Dovecot keeps stopping

21 posts / 0 new
Last post
#1 Thu, 06/30/2011 - 23:12
kyle787

Dovecot keeps stopping

Background: I just got a fresh install of ubuntu 10.04 on a new vps and installed Virtualmin. I have Virtualmin running flawlessly on another VPS from a different provided.

Problem: On the system information page and the service tab I keep noticing that dovecot has stopped and when I start it via virtualmin it quickly stops again. When I try to start it via SSH, I get this message. "Last died with error (see error log for more information): Time just moved backwards by 299 seconds. This might cause a lot of problems, so I'll just kill myself now. http://wiki.dovecot.org/TimeMovedBackwards If you have trouble with authentication failures, enable auth_debug setting. See http://wiki.dovecot.org/WhyDoesItNotWork This message goes away after the first successful login." I saw a little information in the forums about people with similar issues but I can't figure out how to fix it. What I understand is happening is ntpdate keeps rolling back or forward the time because the server has the wrong time, is that right?

Thu, 06/30/2011 - 23:24
andreychek

Hmm, so are you running ntpdate? That can happen if you're running that, but not running it frequently enough.

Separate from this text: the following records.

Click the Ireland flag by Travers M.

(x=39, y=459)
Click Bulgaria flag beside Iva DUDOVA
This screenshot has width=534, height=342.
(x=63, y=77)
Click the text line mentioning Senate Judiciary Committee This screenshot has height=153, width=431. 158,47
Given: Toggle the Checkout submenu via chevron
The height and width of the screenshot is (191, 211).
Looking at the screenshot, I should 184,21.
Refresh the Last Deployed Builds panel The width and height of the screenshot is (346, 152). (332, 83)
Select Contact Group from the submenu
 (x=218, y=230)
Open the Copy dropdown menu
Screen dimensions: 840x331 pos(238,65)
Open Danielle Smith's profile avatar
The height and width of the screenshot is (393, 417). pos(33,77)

Using the NTP daemon rather than ntpdate can help, as it makes more gradual changes. You could also run ntpdate more frequently, perhaps once an hour or more, depending on how much your clock drifts.

-Eric

Fri, 07/01/2011 - 01:03
kyle787

Hey, servers aren't really my thing. I am a front end developer, I am running everything as the virtualmin gpl package was installed. I am rather sure it is ntpdate though, how can I check to know for sure? I think dovecot recommended using NTP to fix it, how do I install it and set it up correctly to work with virtualmin?

Thanks so much.

Fri, 07/01/2011 - 09:14
andreychek

Hmm, do you know who setup your server?

The ntpdate program isn't something that would be setup by default on a typical Linux distribution... that would normally be setup manually, and called by a cron job.

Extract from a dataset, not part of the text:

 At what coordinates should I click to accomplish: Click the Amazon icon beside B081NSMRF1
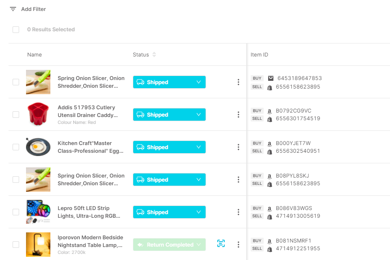(x=269, y=241)

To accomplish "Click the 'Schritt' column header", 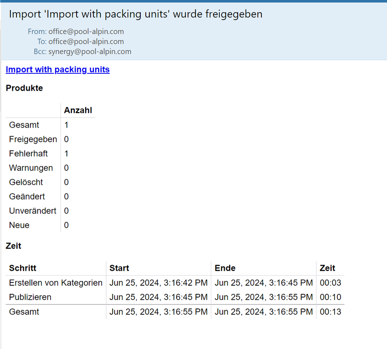I will (22, 268).
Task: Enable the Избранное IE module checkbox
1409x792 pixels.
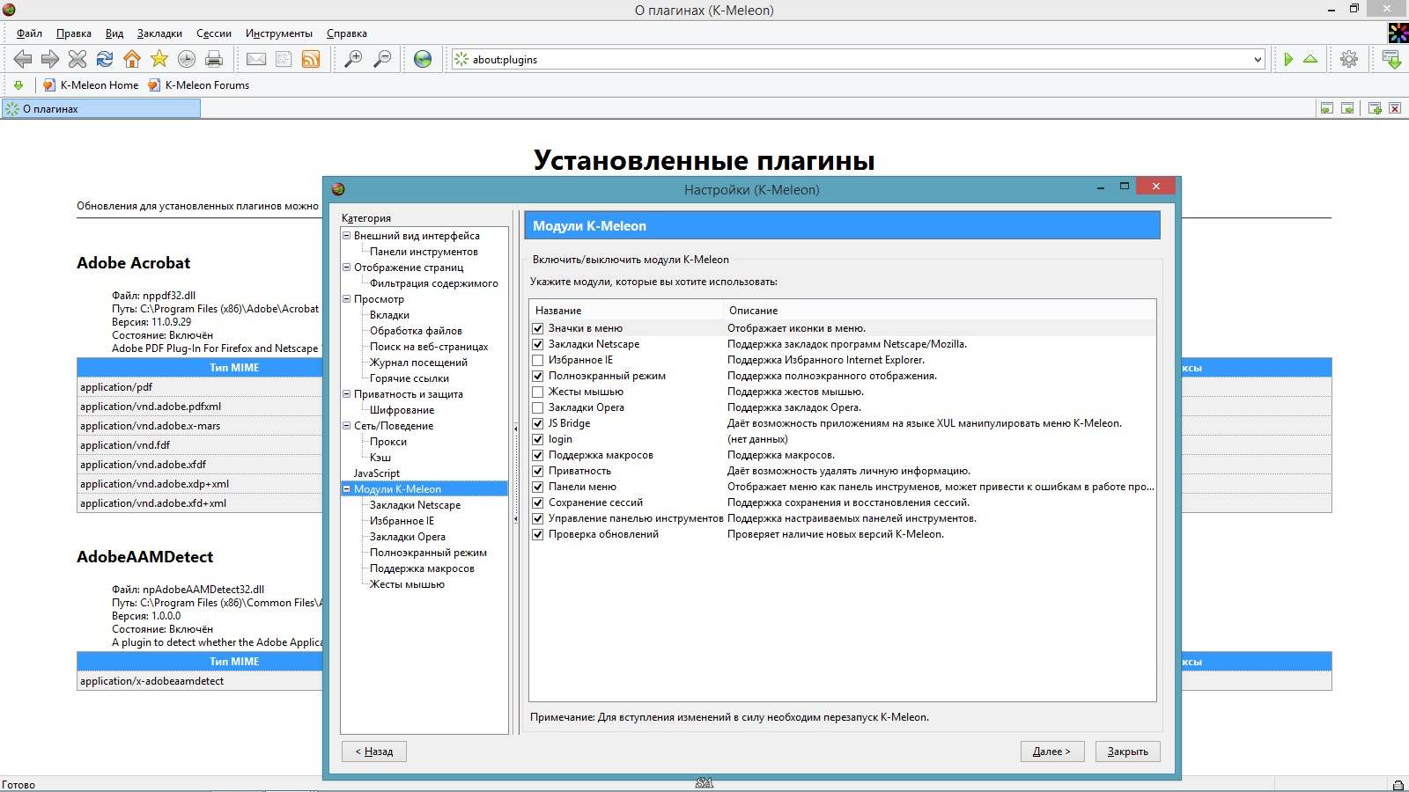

You could try going into Webmin -> System -> Scheduled Cron Jobs, and try searching for "ntpdate", and see if it finds anything there.

-Eric

Fri, 07/01/2011 - 09:43
kyle787

I just got the VPS and then reloaded ubuntu onto the server and set up virtualmin. How can I set up ntpdate. Why didn't I have to do this with my other server?

Fri, 07/01/2011 - 09:51
tpjthomson
Fri, 07/01/2011 - 10:01
andreychek

It's possible that your VPS provider had automatically set it up ntpdate for you, and that's what is causing the problem. You may want to look in the existing Cron jobs mentioned above to see if there's an existing entry for that.

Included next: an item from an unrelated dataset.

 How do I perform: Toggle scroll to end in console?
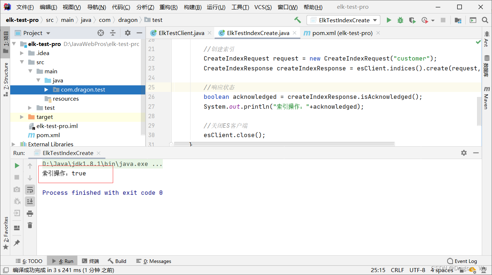tap(30, 201)
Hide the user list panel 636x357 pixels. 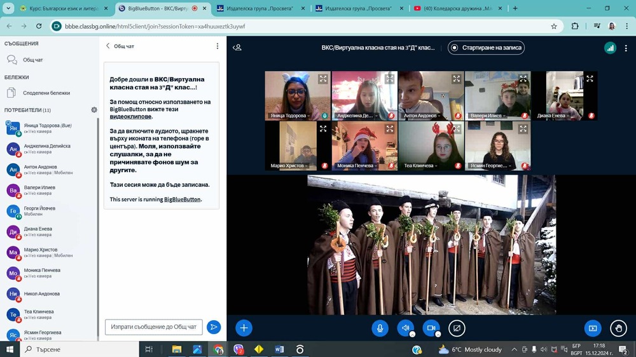pos(237,48)
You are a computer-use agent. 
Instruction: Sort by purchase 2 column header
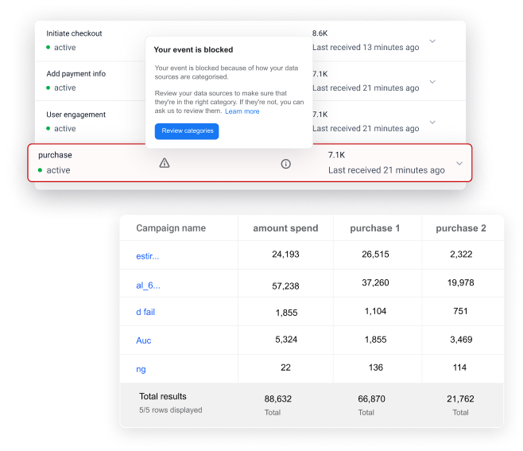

Either that, or your system clock is so inaccurate that it's causing Dovecot to get confused :-)

If you can't find any existing ntpdate setup, you could try the link provided by tpjthomson above to get that setup.

-Eric

Fri, 07/01/2011 - 12:53
kyle787

I checked for cron jobs and didn't see anything.

I don't know if the following will be helpful it leads me to believe something is wrong..

root@server2:~# ntpdate 1 Jul 17:50:12 ntpdate[]: no servers can be used, exiting root@server2:~# ntpdate pool.ntp.org 1 Jul 17:50:30 ntpdate[]: step-systime: Operation not permitted

I have set the iptables rule If protocol is UDP and destination port is 123, but it still didn't help. I tried messing around with NTP and the guide provided by tpjthomson but it didn't fix it.

With ntp when ever I tried tried to get the peers it would say No association id's returned, and I added 4 new ones in the ntp configuration file.

Fri, 07/01/2011 - 14:18
tpjthomson

Maybe you need to change this setting to OFF or Detect Automatically?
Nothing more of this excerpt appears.